**What the task asks:**
Take the line containing "This screenshot has height=546, width=764." and all lines after it to the end of the records, and output them exactly.

***** Extracted entries

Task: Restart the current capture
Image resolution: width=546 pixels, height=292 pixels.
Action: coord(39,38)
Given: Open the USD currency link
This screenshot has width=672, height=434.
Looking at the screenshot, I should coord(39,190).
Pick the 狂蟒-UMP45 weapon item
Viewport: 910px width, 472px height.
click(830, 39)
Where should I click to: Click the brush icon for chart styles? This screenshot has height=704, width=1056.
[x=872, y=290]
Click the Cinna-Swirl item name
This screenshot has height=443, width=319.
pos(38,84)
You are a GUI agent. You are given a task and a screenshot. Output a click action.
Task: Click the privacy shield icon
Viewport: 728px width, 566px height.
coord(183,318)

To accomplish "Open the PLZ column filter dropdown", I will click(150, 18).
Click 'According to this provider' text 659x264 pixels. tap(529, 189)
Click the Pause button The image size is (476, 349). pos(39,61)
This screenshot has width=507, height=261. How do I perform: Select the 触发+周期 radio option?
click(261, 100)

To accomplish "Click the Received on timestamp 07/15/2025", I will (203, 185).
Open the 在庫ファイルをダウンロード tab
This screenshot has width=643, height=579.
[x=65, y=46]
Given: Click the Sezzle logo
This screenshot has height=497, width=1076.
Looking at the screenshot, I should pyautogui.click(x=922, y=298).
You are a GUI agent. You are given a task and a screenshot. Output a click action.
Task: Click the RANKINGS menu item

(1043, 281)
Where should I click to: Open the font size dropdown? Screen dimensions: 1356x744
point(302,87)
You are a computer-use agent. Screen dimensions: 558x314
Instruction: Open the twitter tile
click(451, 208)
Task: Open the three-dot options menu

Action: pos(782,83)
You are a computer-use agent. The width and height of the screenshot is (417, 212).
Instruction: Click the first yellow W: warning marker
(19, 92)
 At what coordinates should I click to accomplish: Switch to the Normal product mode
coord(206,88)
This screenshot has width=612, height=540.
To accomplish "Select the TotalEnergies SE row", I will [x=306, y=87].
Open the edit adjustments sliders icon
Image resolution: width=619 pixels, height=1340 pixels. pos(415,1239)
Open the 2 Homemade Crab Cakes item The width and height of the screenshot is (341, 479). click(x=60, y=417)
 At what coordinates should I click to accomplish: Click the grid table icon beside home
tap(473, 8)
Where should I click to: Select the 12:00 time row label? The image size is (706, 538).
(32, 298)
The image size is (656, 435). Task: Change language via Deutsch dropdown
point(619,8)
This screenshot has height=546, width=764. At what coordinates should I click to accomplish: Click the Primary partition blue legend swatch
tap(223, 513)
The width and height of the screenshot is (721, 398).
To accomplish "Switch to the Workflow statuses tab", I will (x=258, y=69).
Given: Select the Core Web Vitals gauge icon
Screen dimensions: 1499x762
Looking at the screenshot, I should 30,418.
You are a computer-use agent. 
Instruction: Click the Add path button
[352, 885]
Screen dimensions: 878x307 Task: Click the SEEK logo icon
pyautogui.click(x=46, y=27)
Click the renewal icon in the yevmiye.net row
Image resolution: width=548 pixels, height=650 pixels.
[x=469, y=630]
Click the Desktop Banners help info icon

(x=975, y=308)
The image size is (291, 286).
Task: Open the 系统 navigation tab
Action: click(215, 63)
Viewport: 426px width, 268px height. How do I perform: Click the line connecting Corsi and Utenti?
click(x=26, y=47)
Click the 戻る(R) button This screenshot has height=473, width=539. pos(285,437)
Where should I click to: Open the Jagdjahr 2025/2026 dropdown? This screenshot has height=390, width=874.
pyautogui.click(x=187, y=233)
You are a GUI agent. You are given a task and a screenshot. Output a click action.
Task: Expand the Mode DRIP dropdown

**********

**Result of the task:**
This screenshot has height=546, width=764. At what coordinates should I click to accomplish: Click the Primary partition blue legend swatch
tap(223, 513)
The width and height of the screenshot is (721, 398).
To accomplish "Switch to the Workflow statuses tab", I will (x=258, y=69).
Given: Select the Core Web Vitals gauge icon
Screen dimensions: 1499x762
Looking at the screenshot, I should 30,418.
You are a computer-use agent. 
Instruction: Click the Add path button
[352, 885]
Screen dimensions: 878x307 Task: Click the SEEK logo icon
pyautogui.click(x=46, y=27)
Click the renewal icon in the yevmiye.net row
Image resolution: width=548 pixels, height=650 pixels.
[x=469, y=630]
Click the Desktop Banners help info icon

(x=975, y=308)
The image size is (291, 286).
Task: Open the 系统 navigation tab
Action: click(215, 63)
Viewport: 426px width, 268px height. How do I perform: Click the line connecting Corsi and Utenti?
click(x=26, y=47)
Click the 戻る(R) button This screenshot has height=473, width=539. pos(285,437)
Where should I click to: Open the Jagdjahr 2025/2026 dropdown? This screenshot has height=390, width=874.
pyautogui.click(x=187, y=233)
You are a GUI agent. You are given a task and a screenshot. Output a click action.
Task: Expand the Mode DRIP dropdown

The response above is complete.